Energy and the "Air Ball"
In the activity "Air Ball" a spring is used to throw a group of magnets in a reproducible way. The spring is just a piece of plastic that can be bent. It takes a force to bend the spring, which increases with larger deflection. Since both a force and a distance are involved, we are transferring energy to the spring. The energy that is stored in the spring can be called elastic energy. Provided that the spring is always deflected the same amount, the amount of stored energy is the same. When the spring is released, this energy is converted into other forms -- the motion of the spring and the magnets that is riding on it. The magnets and the spring are moving at the same speed, until the magnets are launched; since the magnets weigh more than the moving part of the spring, they get a large share of this energy as they are thrown into the air.

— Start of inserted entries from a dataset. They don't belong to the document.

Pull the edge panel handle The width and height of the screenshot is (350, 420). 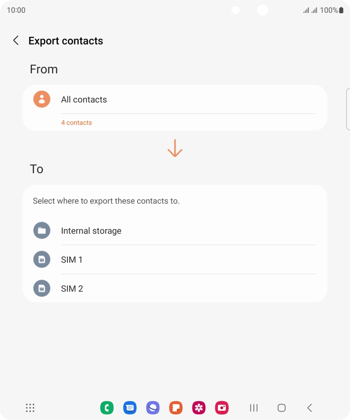[348, 109]
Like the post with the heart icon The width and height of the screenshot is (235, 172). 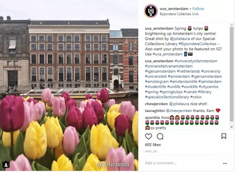click(148, 136)
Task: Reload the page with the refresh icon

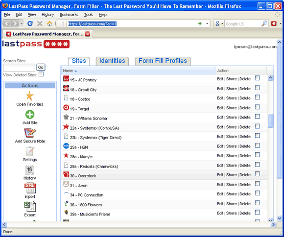Action: pos(30,24)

Initially the launched magnets have kinetic energy, but as they move upwards, this is converted into gravitational energy. At the highest point all of the kinetic energy has been converted, and we have the relationship
Energy given to the magnets = increase in gravitational energy = (weight of the magnets) x height
If we assume that all of the energy of the spring is given to the magnets, then the product weight x height will be the same for any number of magnets. Thus one magnet will go higher than several stuck together. In the activity it was found that while one magnet definitely goes higher than two, it wasn't twice as high -- it didn't get quite as much energy as a group. This is because the single magnet is moving faster when it leaves the spring board. The spring board is moving with the magnet up to that point, and thus with a single magnet, the spring board has a little more kinetic energy. The springboard steals a share of the energy, corresponding to its mass. Because the spring board has a very small mass, the effect is small, but detectible.

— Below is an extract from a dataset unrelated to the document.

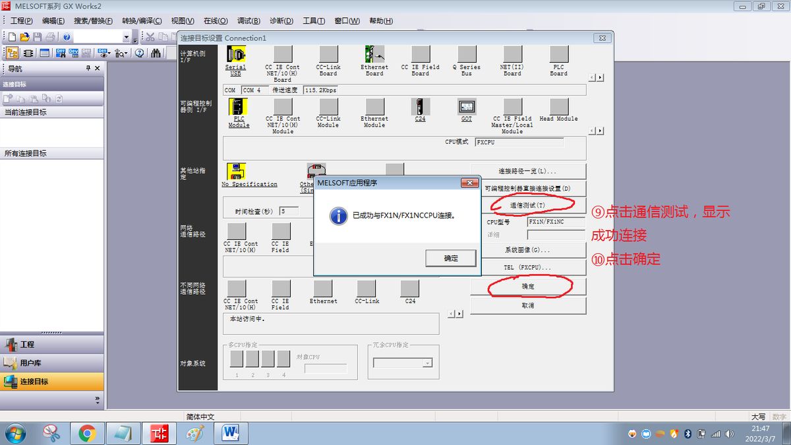
Task: Open Chrome from the Windows taskbar
Action: click(x=87, y=433)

The energy stored in the spring can be estimated by Force x Distance where Distance is the displacement of the spring and Force is the force needed to do this. Then if it takes 4 N to displace the spring 0.0125 m, we have
Energy = 4 N x 0.0125m = 0.05 J
-- enough to lift a 4 magnets (0.28 N) to a height of 0.18 m. This is quite consistent with what we observe.
The energy concept puts a limit on how high a thrown magnet can go, but doesn't explain what happens in detail. In fact, the energy description seems to imply that after the magnet reaches the highest point it could just stay there. After all, the speed is zero! However, the Law of Force and Acceleration does not permit this. The magnet is always subject to the gravitational force, and (ignoring the effect of the air) this is the only force acting. So there is an unbalanced force pulling down on the moving magnet at all times, causing it to accelerate downwards (in the direction of the force).
When the magnet returns to the height at which it left the spring, it has converted the potential energy back into kinetic energy. Its potential energy is the same as when it started on the way up, and thus so is the kinetic energy. The magnet is coming down just as fast as it was going up initially.